11. Look For The Win-Win in Divorce Agreements

Remember the proverbial children who quarreled over an orange. After they finally decided to cut the orange in half, the first child took one half, ate the orange, and threw away the peel. The second child threw away the fruit, and used the orange peel to bake a cake.

Don’t assume your divorce is a zero-sum game whereby a dollar to your spouse is one less dollar to you.  Look for the win-win.

Consider the alimony case where at first glance the 53-year-old husband’s goal seems to be to pay the least amount of alimony possible, and the 43-year-old wife’s goal seems to be to receive the most amount of alimony possible for as long as possible.

But let’s look a little deeper and flesh this out.

Perhaps the husband’s real goal is to reduce his workload and travel before he’s too old to enjoy it.

Thus, perhaps the wife recognizes that the husband is flaky about work. She is worried that he might quit his job, or otherwise end up unemployed. Thus her real goal might be to increase her chances of collecting the alimony money so she is not worried about living paycheck to paycheck.

Knowing these goals, it seems that there is a win-win resolution that might help both parties. For example, the parties could make a property settlement that agrees to an unequal distribution of other marital property in favor of the wife. This would mean that the husband wouldn’t have that monthly annuity he’d have to pay to the wife and his expenses on a monthly basis would be smaller. He would be free to travel.
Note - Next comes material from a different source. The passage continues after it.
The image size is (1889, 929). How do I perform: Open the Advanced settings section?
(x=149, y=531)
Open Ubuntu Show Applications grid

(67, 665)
The wife would see a benefit in knowing that the money would come to her upfront, instead of waiting to see what happens with the husband. In this scenario, the wife may be happy to take a discount on the dollar amount because cash in hand is more valuable to her. Or perhaps the parties agree to a shorter term of alimony, but the husband stipulates and agrees that it will be non-modifiable — he will be on the hook to pay the alimony even if he loses his job or later becomes underemployed.

In either case, there can be a win-win solution that effectuates the interests of both parties, whether there’s an equitable distribution or not.